A4Tech has been developing and producing peripherals for a long while now, but has never really gained much recognition in the West. We first got an introduction to A4Tech at CeBIT 2013, and were quite surprised at the vast array of hardware they were showcasing.
The device that caught our eye was A4Tech’s Bloody Gun3 Headshot V8 optical gaming mouse. Along with the proprietary ‘Ultra Core 3’ software, A4Tech claims “you can adjust shooting rate and recoil suppression to rectify trajectory and increase shooting accuracy. UC3 lets you defeat enemy and win the games effortlessly. The Multi-Core system allows you to enjoy games without limitation!”
Of course these are the usual claims aimed at the gamer – hardcore or casual. We would be lying if we said most people do not buy into it; oddly though, we find ourselves a bit intrigued. Unlike baseless statements of peripherals making a gamer better – as we believe ultimately that skill will define a gamer, not necessarily the hardware – A4Tech’s Bloody V8 actually comes with unique proprietary software that seems to back their claims…although advertising “1ms response time” seems unbelievable.
We will explore what that really means, and more. At a $40 price tag, A4Tech’s Bloody Gun3 Headshot V8 gaming mouse seems like a real contender while being extremely affordable for what it is; so let us see if it can pull a surprise and keep up with the more established mice at its price-point.
SPECIFICATIONS AND PACKAGING
There is not a lot of information regarding the Bloody V8, not even on A4Tech’s website since the product is not available for retail yet. There is a quick spec chart that outlines a few details about the mouse:
3200 dpi is decent, but certainly not on the high-end, as many mice support up to 5600+ dpi. As we can see, the V8 is definitely the largest of the versions, and with an on-board memory count of 160 KB. Again we have the response time of 1ms which should be interesting to test.

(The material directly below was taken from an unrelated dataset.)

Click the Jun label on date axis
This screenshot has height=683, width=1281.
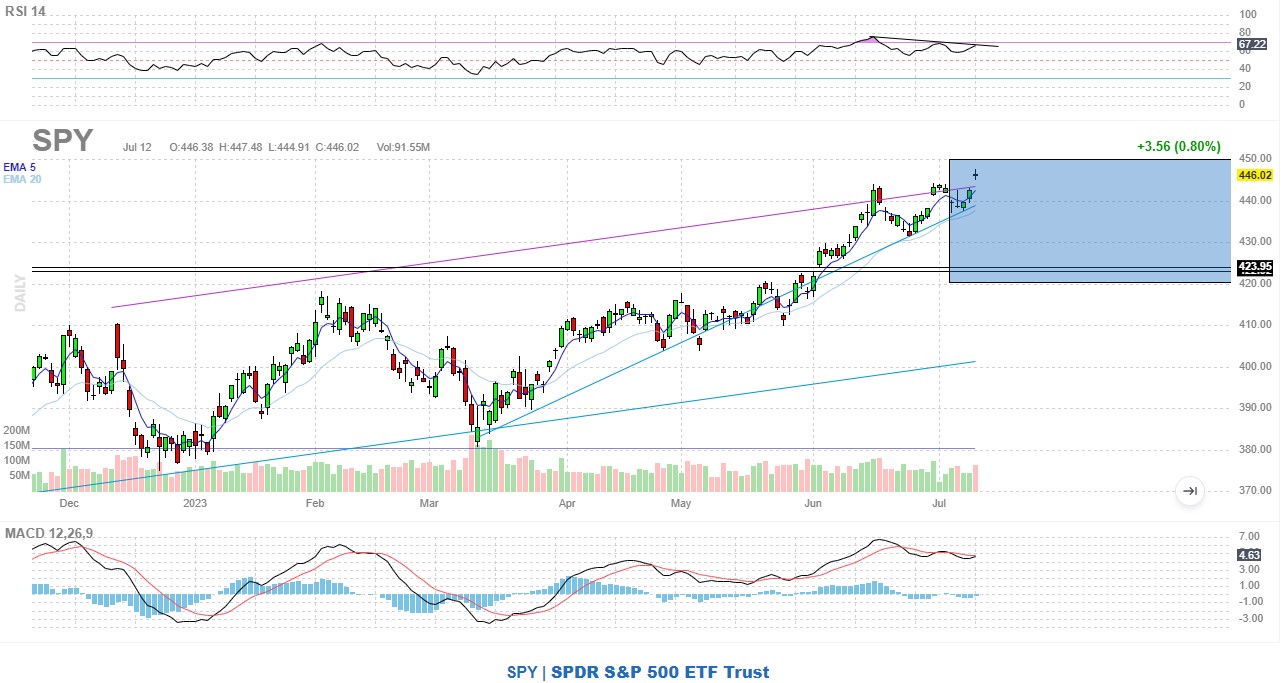click(813, 504)
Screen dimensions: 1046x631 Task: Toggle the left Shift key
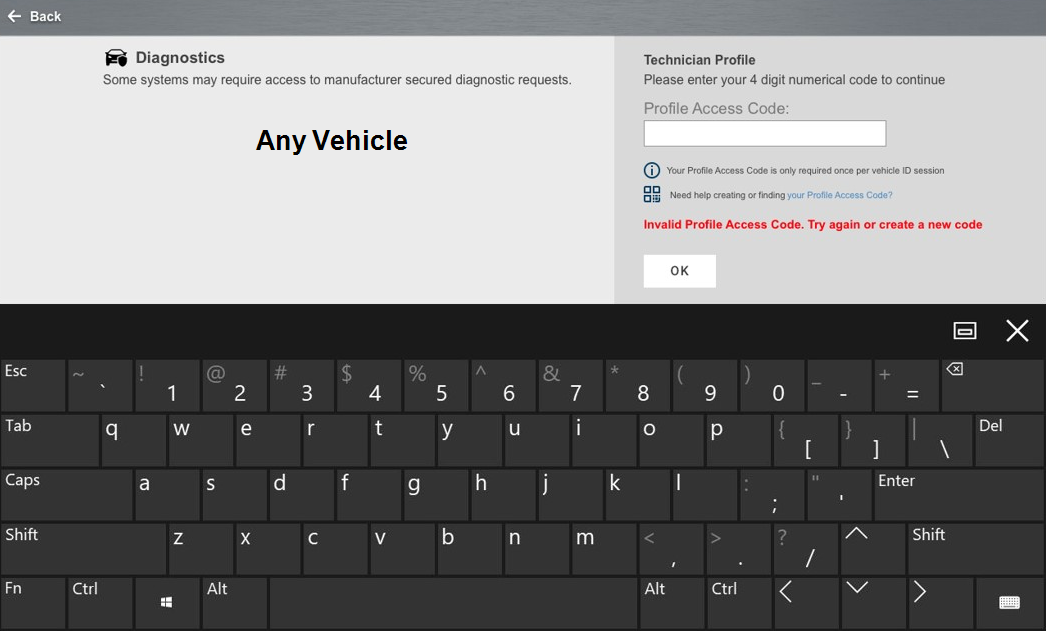(83, 548)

The Bloody V8 comes in familiar packaging for peripherals with a predominantly red and black scheme. The front has a nice shot of the gaming mouse, while the back has an excellent splash of colours outlining the important specs without being overpowering:
The sides list extra features as well as a description of the device in different languages. Unfortunately none of these lists mention much about the mouse – not even if it is optical, or even the amount of macros it supports.